Alcançar a paz requer tempo, paciência, criatividade e determinação obstinada e incessante. Os processos de paz são isso mesmo: um processo, não um evento. Por isso, passámos longos anos – nove no total – na implementação, com muitas crises, contratempos e obstáculos pelo caminho. Qualquer uma dessas dificuldades poderia ter parado o processo se não tivéssemos persistido.

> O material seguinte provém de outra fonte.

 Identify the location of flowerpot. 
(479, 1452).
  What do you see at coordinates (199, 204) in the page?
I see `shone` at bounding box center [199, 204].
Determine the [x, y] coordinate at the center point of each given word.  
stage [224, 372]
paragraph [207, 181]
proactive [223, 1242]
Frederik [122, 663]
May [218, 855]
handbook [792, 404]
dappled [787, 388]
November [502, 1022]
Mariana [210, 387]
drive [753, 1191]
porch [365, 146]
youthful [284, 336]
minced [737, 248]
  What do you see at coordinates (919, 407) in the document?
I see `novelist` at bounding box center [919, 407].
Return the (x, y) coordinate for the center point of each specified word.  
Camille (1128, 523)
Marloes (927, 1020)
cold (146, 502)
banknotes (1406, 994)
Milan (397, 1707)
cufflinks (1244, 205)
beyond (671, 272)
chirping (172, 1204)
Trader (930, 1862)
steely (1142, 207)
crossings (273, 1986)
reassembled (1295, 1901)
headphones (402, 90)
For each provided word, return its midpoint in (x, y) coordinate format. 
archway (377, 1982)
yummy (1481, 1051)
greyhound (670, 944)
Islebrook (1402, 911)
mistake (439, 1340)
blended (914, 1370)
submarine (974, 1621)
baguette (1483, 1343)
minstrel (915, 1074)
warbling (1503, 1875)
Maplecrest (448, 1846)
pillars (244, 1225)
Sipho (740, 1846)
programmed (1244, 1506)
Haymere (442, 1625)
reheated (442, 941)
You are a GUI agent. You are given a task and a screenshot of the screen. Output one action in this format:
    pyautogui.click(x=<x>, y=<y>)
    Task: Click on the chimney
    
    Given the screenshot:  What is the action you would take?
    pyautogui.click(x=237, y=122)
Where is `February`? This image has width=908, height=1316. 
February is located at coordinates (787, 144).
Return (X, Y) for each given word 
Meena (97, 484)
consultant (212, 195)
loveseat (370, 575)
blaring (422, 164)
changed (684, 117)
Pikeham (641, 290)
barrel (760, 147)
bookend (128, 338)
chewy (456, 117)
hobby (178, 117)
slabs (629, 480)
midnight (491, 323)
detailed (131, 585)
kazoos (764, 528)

Terceira, os negociadores não podem ter medo de recorrer a ajuda externa. “Ninguém realmente entende a nossa disputa como nós”, dizem eles. Isso é verdade, mas às vezes não entender a disputa como eles é a chave para resolvê-la. As intervenções de Clinton e do senador norte-americano, George Mitchell, e a posterior visita à Irlanda do Norte e apoio ao processo por parte do presidente, George W. Bush, ocorreram em momentos que foram fundamentais para assegurar estruturas de apoio financeiro e político. A União Europeia também estava sempre à procura de formas para ajudar, e a flexibilidade da UE diante da recente turbulência relacionada com o Brexit na Irlanda do Norte é outro exemplo clássico de apoio externo que ajuda a ultrapassar a tensão interna. Portanto, não tenha medo de estranhos; aproveite-os.
É claro que isso requer uma quarta componente: liderança exemplar. A paz na Irlanda do Norte nunca teria acontecido sem ela. Os líderes tinham de estar preparados para dizer verdades incómodas aos seus partidários, receber críticas e suportar os gritos de traição. Constantemente durante o processo, houve momentos em que o que era mais fácil de fazer contradizia o que era correto fazer. Felizmente, tínhamos líderes determinados – muitas vezes com um enorme custo pessoal – em seguir o caminho certo, em vez do mais fácil.
Quinta, um processo bem-sucedido é mais provável de ocorrer se aqueles que estiverem envolvidos tiverem confiança uns nos outros. Digo sempre aos alunos que a política é pessoal; é, verdadeiramente, sobre pessoas. Uma vez que há tantas questões complicadas para resolver, porque a política de cada pessoa pode apontar em direções diferentes, ou até mesmo opostas, temos de ser capazes de ter diálogos abertos, francos e estratégicos.
Durante o processo, o seu parceiro tem um problema? Veja esse problema pela perspetiva dele. Discuta o problema. Encontrem uma solução, juntos. A amizade pode ser muito difícil de alcançar, mas a parceria não é.
Sexta, todas as partes têm de reconhecer que o conflito iria originar a mais profunda desconfiança. Chegar a um acordo não é a mesma coisa que desenvolver confiança. O primeiro é formal. O segundo é sentimental. Por isso, reconheça-o. Procurar formas de construir confiança é um investimento que se traduzirá em valiosos benefícios.
Por último, nunca desista. As pessoas são muito cínicas em relação à política, geralmente porque não veem grandes mudanças nas suas vidas diárias. Mas recue por um instante. O curso da história é como uma pintura impressionista: o que ao perto parece um borrão, revela-se ao longe.
No espaço de 25 anos, podemos ver que o GFA trouxe alterações reais e profundas. Muitas pessoas da sociedade atual beneficiam disso. Se sabem ou pensam sobre isso, não interessa. O que interessa é que foi feito.